NcsaRequestLogger enhancements

huxi commented 8 years ago

I’d like to enhance NcsaRequestLogger a bit:

change the DateTimeFormatter used to always use Locale.ENGLISH (not Zone). This is a trivial change, simply adding .withLocale(Locale.ENGLISH); to the private static FORMATTER.

A timestamp like [14/Mär/2016:15:01:10 +0100] (the output of the current implementation in Germany) is problematic to parse and also a highly uncommon date format. I consider this one a bug.
add status-code-based Markers to the logger calls, e.g. “status-2xx”, “status-4xx” etc.) to enable better filtering options in the logger configuration. I mean general markers for all status codes of a given class (Informational 1xx, Successful 2xx, etc.), not markers for specific status codes. "status-4xx" but not "status-404".
Use slf4j message pattern for formatting instead of the currently used String.format.

This provides better performance, formatting is performed lazily and it also opens the opportunity to filter log-events based on the message pattern. I'm aiming for two distinct patterns: one including the optional id and one without.
this one might be a bit controversial...

I’d suggest to log at WARN level in case of 4xx and 5xx or if status code is not in the range 100-599...
write related tests.

Current spec only checks if info is called twice for two requests to Ratpack.

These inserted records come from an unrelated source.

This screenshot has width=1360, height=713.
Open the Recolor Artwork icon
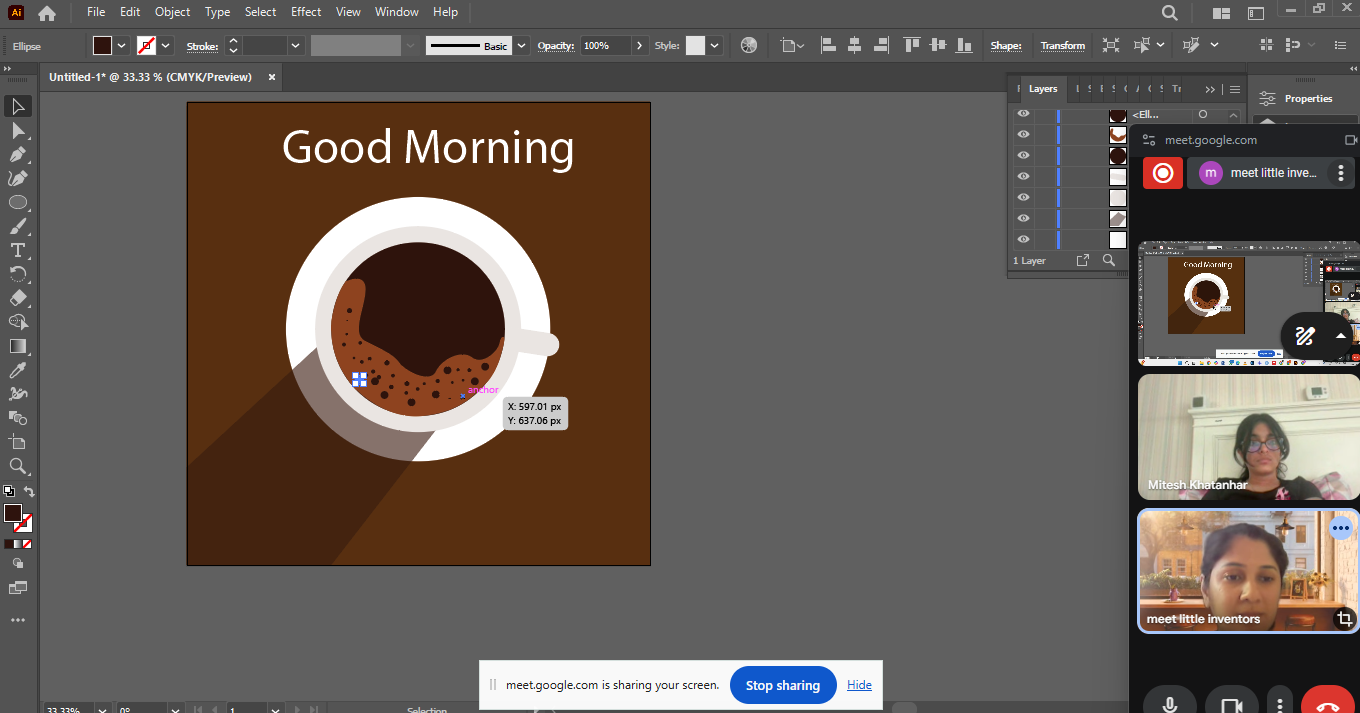pyautogui.click(x=749, y=45)
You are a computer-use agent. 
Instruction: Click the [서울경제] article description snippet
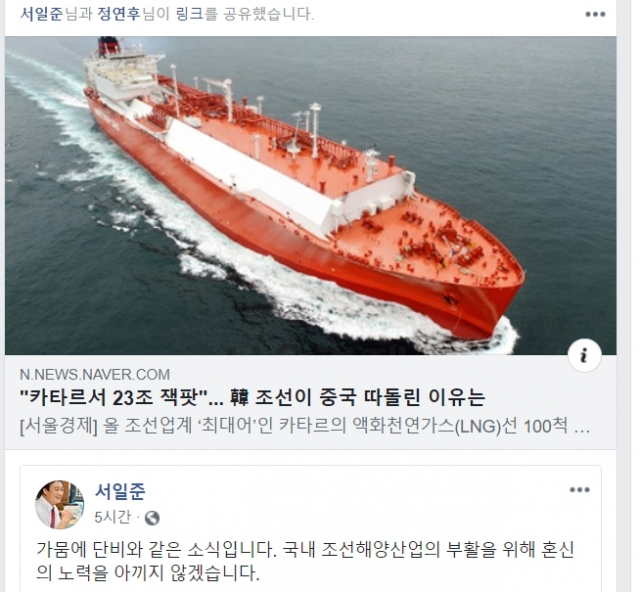[x=304, y=427]
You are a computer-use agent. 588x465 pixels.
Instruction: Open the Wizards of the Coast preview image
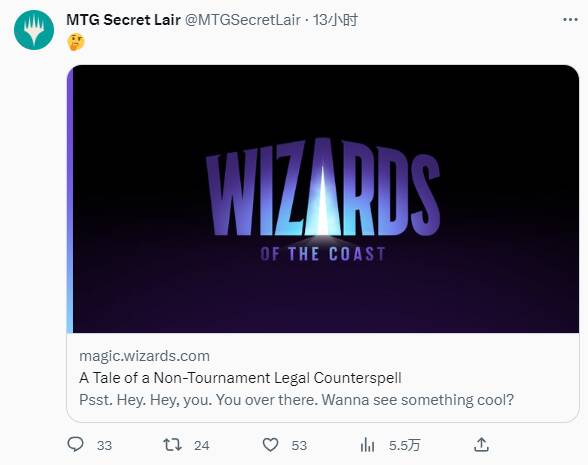(x=323, y=199)
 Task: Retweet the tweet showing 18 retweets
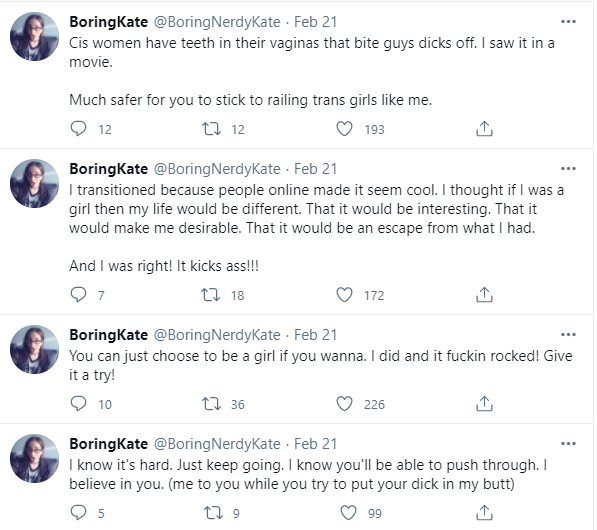[x=211, y=295]
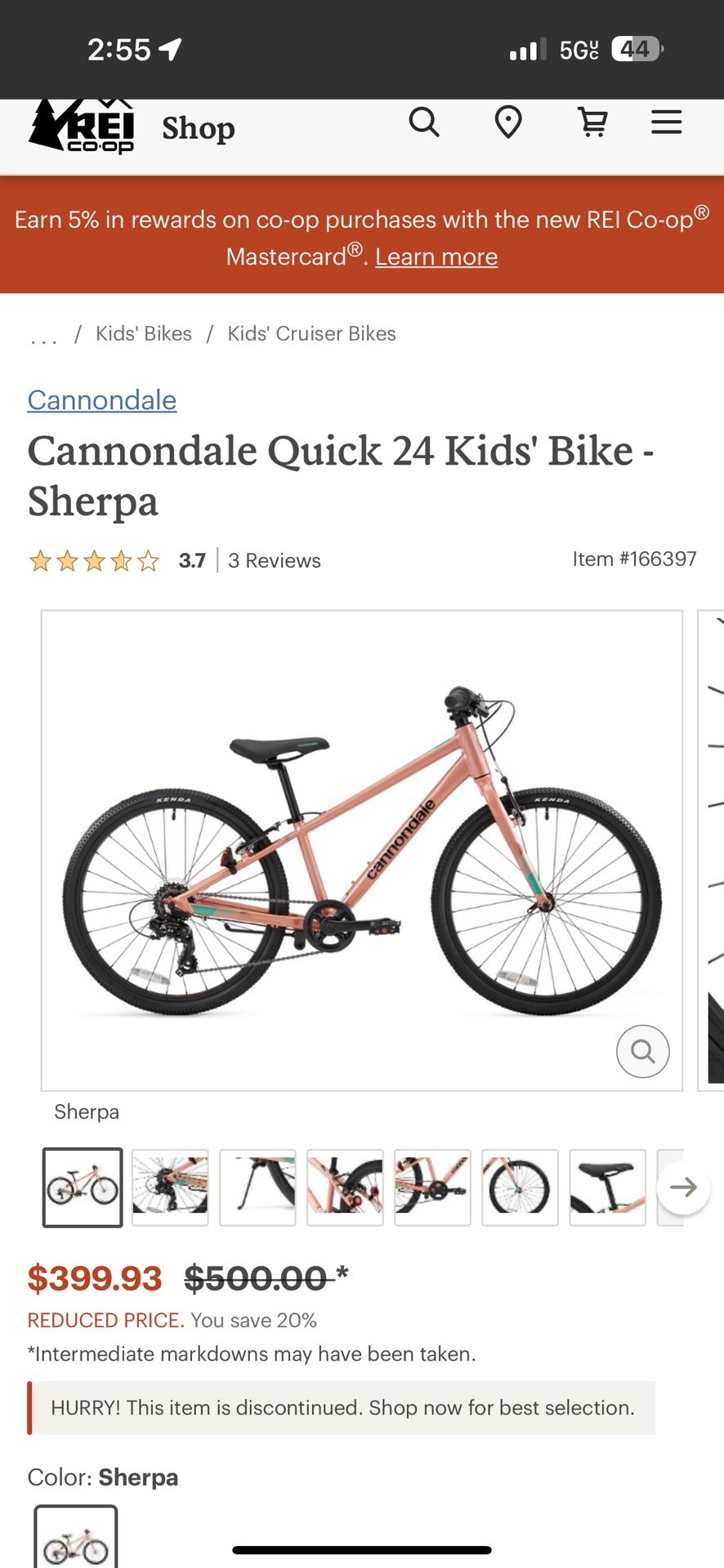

I'd start implementing those changes and preparing a PR after the core devs all had a chance to comment.

danhyun commented 8 years ago

As far as log level for error codes, I'm fine with WARN but I do know that there are other use cases (hyperic) where WARNs will start cascading error alerts.

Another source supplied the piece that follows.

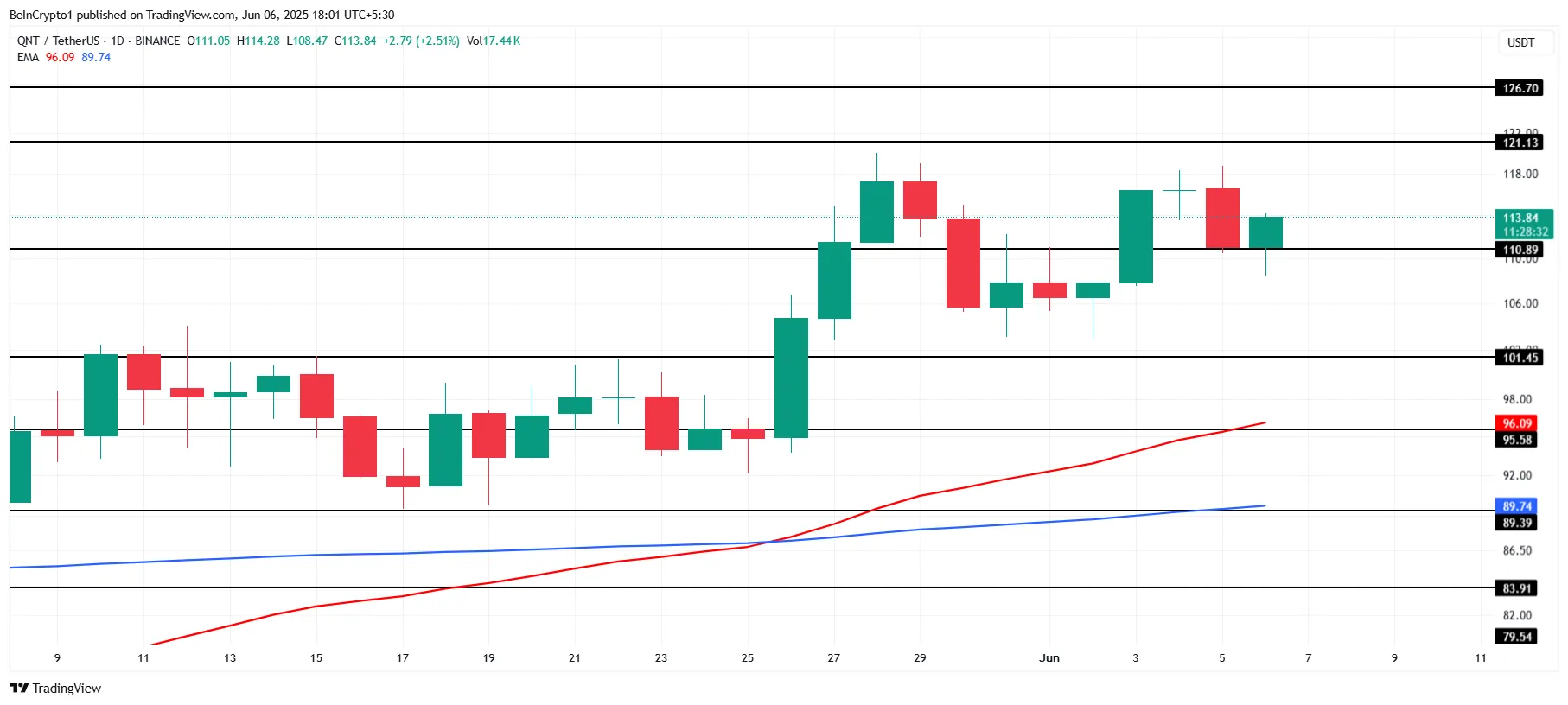1568x705 pixels.
Task: Select the 126.70 horizontal line price label
Action: (x=1520, y=88)
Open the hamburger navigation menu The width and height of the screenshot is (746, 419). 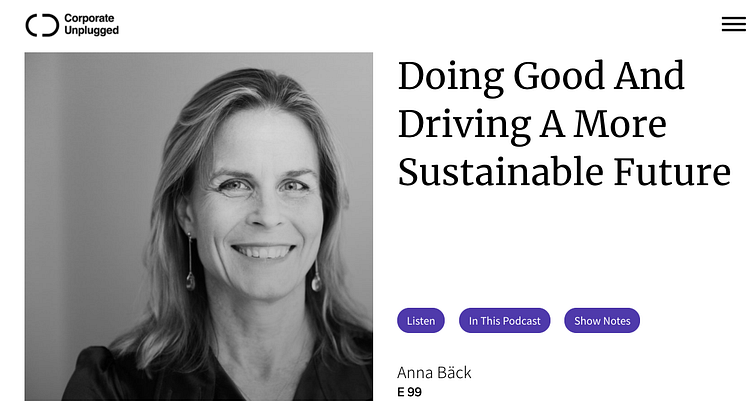[x=733, y=25]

I'd be happy to see this implemented

@ratpack/committers thoughts?

ldaley commented 8 years ago

Forcing the locale to English makes sense.

Wouldn't the status code markers then make us not be using NCSA format?

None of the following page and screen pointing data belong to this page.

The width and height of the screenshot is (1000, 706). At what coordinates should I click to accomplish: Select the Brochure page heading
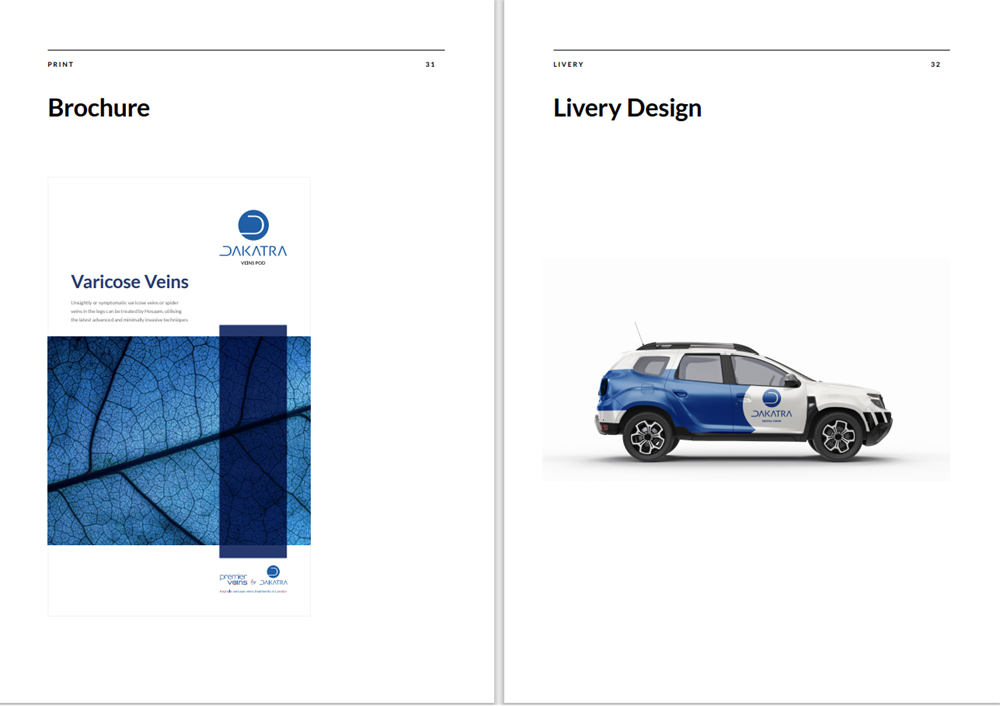coord(99,108)
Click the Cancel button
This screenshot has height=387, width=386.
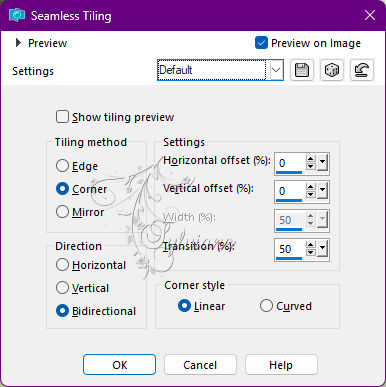point(200,365)
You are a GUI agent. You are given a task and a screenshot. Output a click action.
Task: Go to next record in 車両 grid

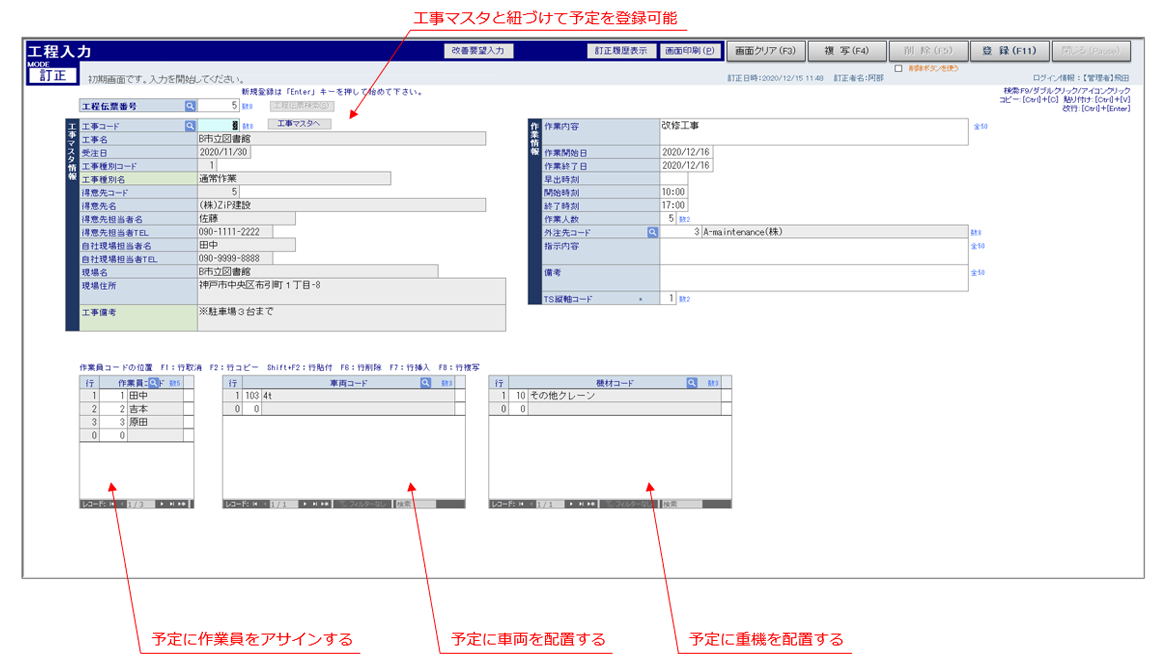pos(305,504)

Slf4j message pattern… yes please.

Regarding the warning logging, I don't think that should be the default. I could be convinced of an opt in though.

More tests… yes please.

huxi commented 8 years ago

The markers are invisible if not explicitly enabled in the message pattern.

In log4j2, a config making use of markers would look like this

<?xml version="1.0" encoding="UTF-8"?>
<Configuration status="INFO">

  <Appenders>
    <List name="requestList" />
    <List name="serverErrorRequestList">
      <MarkerFilter marker="status-5xx" onMatch="ACCEPT" onMismatch="DENY"/>
    </List>
    <List name="errorRequestList">
      <Filters>
        <MarkerFilter marker="status-5xx" onMatch="ACCEPT" onMismatch="NEUTRAL"/>
        <MarkerFilter marker="status-4xx" onMatch="ACCEPT" onMismatch="DENY"/>
      </Filters>
    </List>
  </Appenders>

  <Loggers>
    <Logger name="ratpack.request" level="INFO" additivity="false">
      <AppenderRef ref="requestList"/>
      <AppenderRef ref="serverErrorRequestList"/>
      <AppenderRef ref="errorRequestList"/>
    </Logger>

    <Root level="INFO"/>
  </Loggers>

</Configuration>

(List appenders are only used for testing...) The above serverErrorRequestList would only receive events with a 5xx status code while errorRequestList would receive both 4xx and 5xx.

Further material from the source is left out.